Aim of the exercise: Find "Task: Select the Step value Hour" in the material below, then write out that line and every line after it exactly, ending with the last one; skip the pictures.

┌──

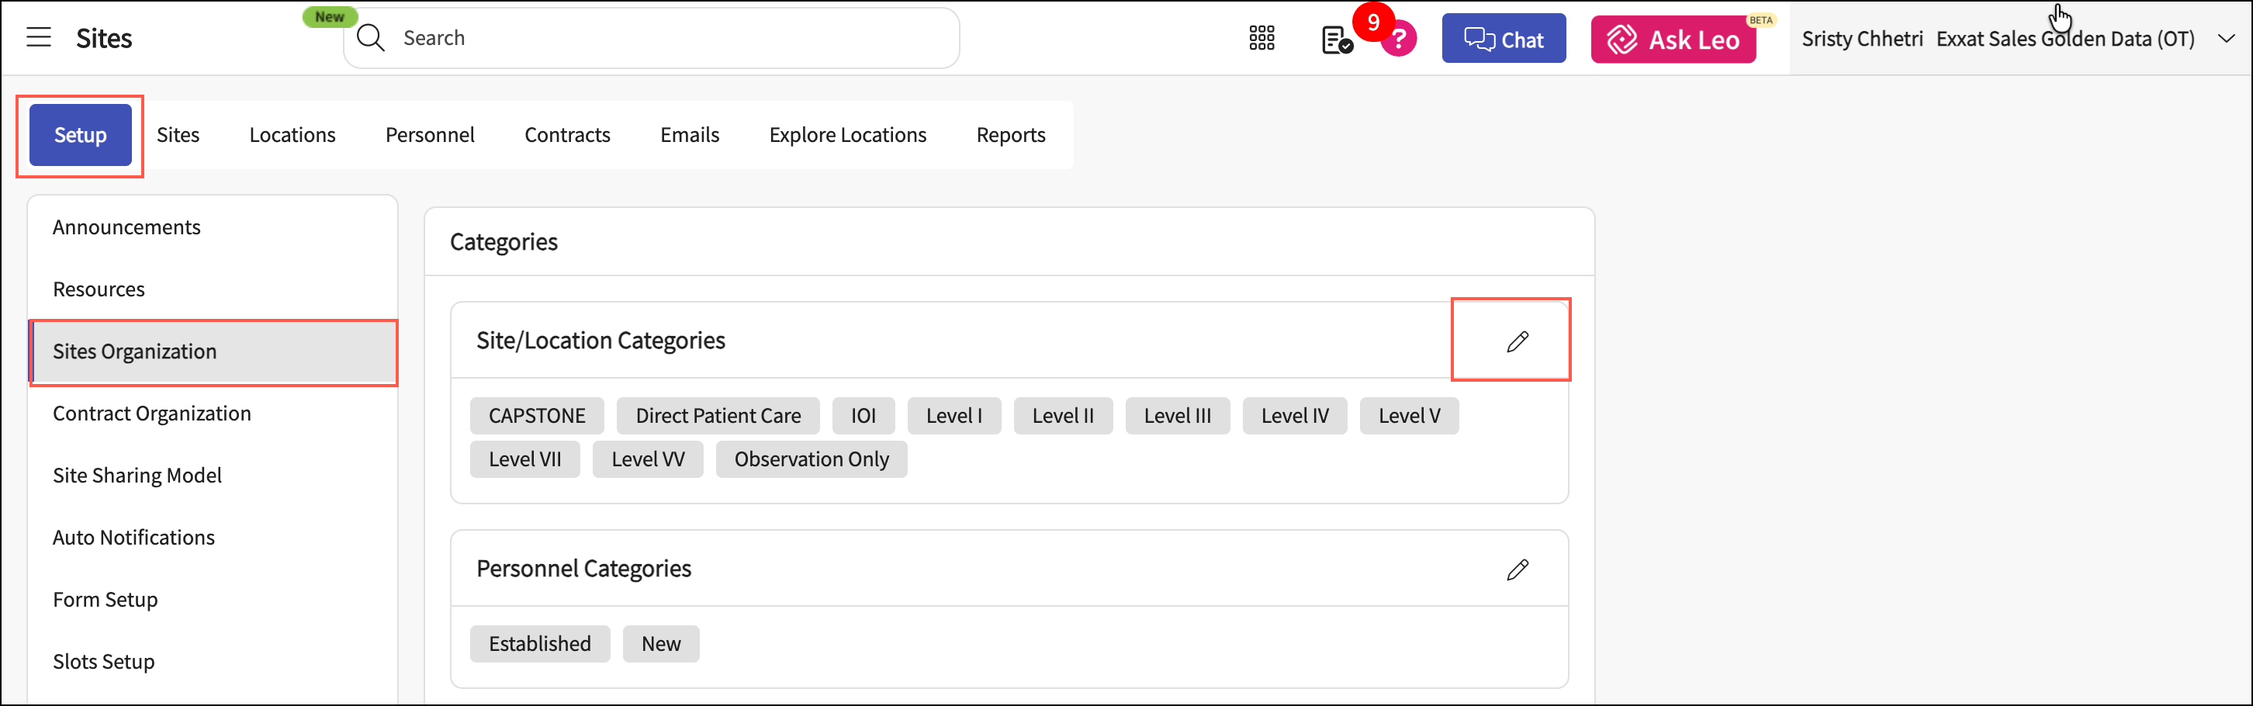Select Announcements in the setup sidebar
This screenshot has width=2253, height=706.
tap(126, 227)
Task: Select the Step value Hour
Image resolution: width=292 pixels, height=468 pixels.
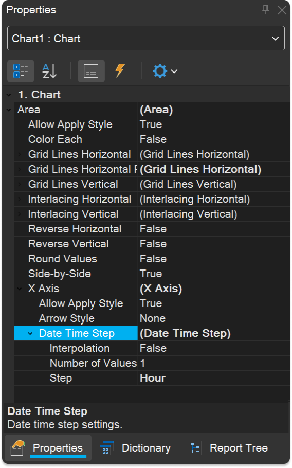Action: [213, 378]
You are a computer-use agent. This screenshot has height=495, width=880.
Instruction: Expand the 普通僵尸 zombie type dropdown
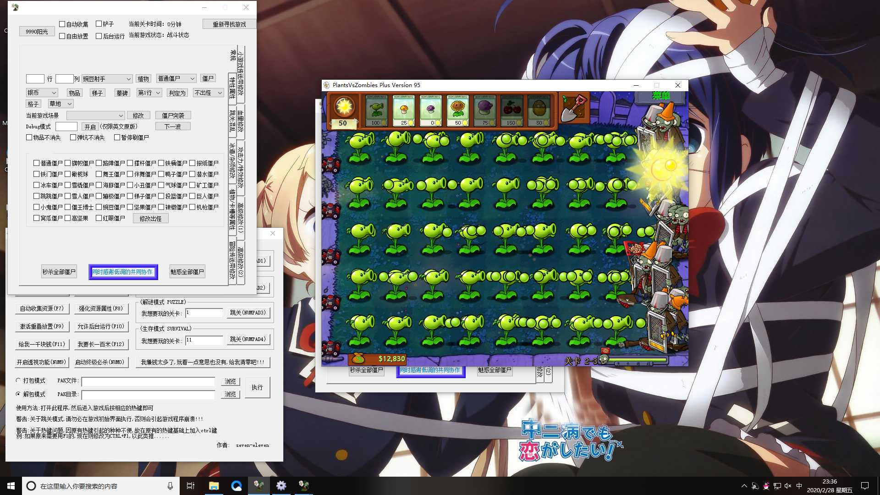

└──

Finished task:
Task: Select the Step value Hour
Image resolution: width=292 pixels, height=468 pixels.
Action: [213, 378]
You are a computer-use agent. This screenshot has height=495, width=880.
Instruction: Expand the 普通僵尸 zombie type dropdown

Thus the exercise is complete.